[PATCH URI/Escape.pm] Problem with the eval-ed REx in uri_escape

Daniel Chetlin (daniel@chetlin.com)
Tue, 5 Sep 2000 07:37:12 -0700


If you try to specify a '/' in the second argument to URI::Escape::uri_escape,
you get a croak because within the eval-ed regex compilation, '/' is used as
the delimiter.

The real answer is to use qr//, because that's all that's really being done
here anyways. The problem with that is that qr// doesn't exist for 5.004, and
MacPerl is still there.

So, I'm not sure of the solution. Enclosed find a patch for URI 1.07 which
uses qr//, as well as a test for the '/' case.
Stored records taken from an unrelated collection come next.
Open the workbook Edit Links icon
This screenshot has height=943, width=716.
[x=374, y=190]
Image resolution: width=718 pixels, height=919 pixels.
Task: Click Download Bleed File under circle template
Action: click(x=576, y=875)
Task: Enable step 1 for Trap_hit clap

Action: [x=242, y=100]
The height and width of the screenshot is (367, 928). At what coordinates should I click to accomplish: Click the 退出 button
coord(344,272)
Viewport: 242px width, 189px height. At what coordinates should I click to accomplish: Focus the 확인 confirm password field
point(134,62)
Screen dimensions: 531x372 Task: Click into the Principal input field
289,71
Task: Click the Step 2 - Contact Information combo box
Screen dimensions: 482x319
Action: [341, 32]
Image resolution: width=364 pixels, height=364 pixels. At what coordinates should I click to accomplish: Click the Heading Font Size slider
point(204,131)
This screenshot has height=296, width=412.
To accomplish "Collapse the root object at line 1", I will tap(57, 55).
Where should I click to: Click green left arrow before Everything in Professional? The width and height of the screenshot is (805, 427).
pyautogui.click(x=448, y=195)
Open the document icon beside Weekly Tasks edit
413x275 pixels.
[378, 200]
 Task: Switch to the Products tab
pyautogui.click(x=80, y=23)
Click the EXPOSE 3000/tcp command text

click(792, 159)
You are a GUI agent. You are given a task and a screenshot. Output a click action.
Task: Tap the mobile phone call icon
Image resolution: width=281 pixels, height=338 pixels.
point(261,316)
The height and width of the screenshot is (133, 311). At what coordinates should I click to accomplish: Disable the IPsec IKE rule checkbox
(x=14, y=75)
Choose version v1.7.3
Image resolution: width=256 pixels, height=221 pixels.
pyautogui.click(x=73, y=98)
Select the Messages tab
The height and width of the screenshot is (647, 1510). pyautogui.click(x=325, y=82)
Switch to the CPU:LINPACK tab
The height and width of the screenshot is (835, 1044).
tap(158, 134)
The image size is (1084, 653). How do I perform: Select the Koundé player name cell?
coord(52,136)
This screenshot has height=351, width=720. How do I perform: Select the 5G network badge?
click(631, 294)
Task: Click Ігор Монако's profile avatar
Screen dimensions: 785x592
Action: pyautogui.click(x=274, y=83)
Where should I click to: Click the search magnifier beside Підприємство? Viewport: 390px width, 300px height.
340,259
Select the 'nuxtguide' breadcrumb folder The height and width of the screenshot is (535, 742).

Also, in case it helps, here's
a benchmark of pre- and post-patched Escape.pm:
  
  [~] $ perl bench.pl
  Benchmark: timing 65536 iterations of New, Old...
         New:  7 wallclock secs ( 8.06 usr +  0.00 sys =  8.06 CPU) @ 8131.02/s (n=65536)
         Old:  8 wallclock secs ( 8.19 usr +  0.00 sys =  8.19 CPU) @ 8001.95/s (n=65536)
  [~] $ cat bench.pl
  use lib '/tmp';
  use URI::Escape;
  use EscapeOld;
  use Benchmark;
  
  timethese(1 << 16, {
      'Old' => sub { URI::EscapeOld::uri_escape(
                         "http://www.dmoz.org/foo/bar/baz?blarch=bing",
                         "\0-\377")
                   },
      'New' => sub { URI::Escape::uri_escape(
                         "http://www.dmoz.org/foo/bar/baz?blarch=bing",
                         "\0-\377")
                   }
  });
  [~] $

I'm inclined to think that the correct solution is to do MakeMaker stuff so
that those using 5.004 can get it without qr//. If that's deemed ucky, I'd be
happy to put in a new patch that doesn't use qr// but avoids the '/' problem
anyways.

Thanks!

-dlc

--- Escape.pm	2000/09/05 13:31:42	1.1
+++ Escape.pm	2000/09/05 13:40:10	1.2
@@ -124,12 +124,9 @@
     return undef unless defined $text;
     if (defined $patn){
 	unless (exists  $subst{$patn}) {
-	    # Because we can't compile the regex we fake it with a cached sub
-	    $subst{$patn} =
-	      eval "sub {\$_[0] =~ s/([$patn])/\$escapes{\$1}/g; }";
-	    Carp::croak("uri_escape: $@") if $@;
+	    $subst{$patn} = qr/([$patn])/;
 	}
-	&{$subst{$patn}}($text);
+	$text =~ s/$subst{$patn}/$escapes{$1}/g;
     } else {
 	# Default unsafe characters. (RFC 2396 ^uric)
 	$text =~ s/([^;\/?:@&=+\$,A-Za-z0-9\-_.!~*'()])/$escapes{$1}/g;
--- t/old-base.t	2000/09/05 13:57:43	1.1
+++ t/old-base.t	2000/09/05 14:07:36	1.2
@@ -582,6 +582,11 @@
     $url->_expect('as_string',
 		  'http://web/try%20%25?%23%22%20those');
 
+    # try escaping a /
+    $url = new URI::URL uri_escape('http://web/try/this','/');
+    $url->_expect('as_string',
+                  'http:%2F%2Fweb%2Ftry%2Fthis');
+
     my $all = pack('c*',0..255);
     my $esc = uri_escape($all);
     my $new = uri_unescape($esc);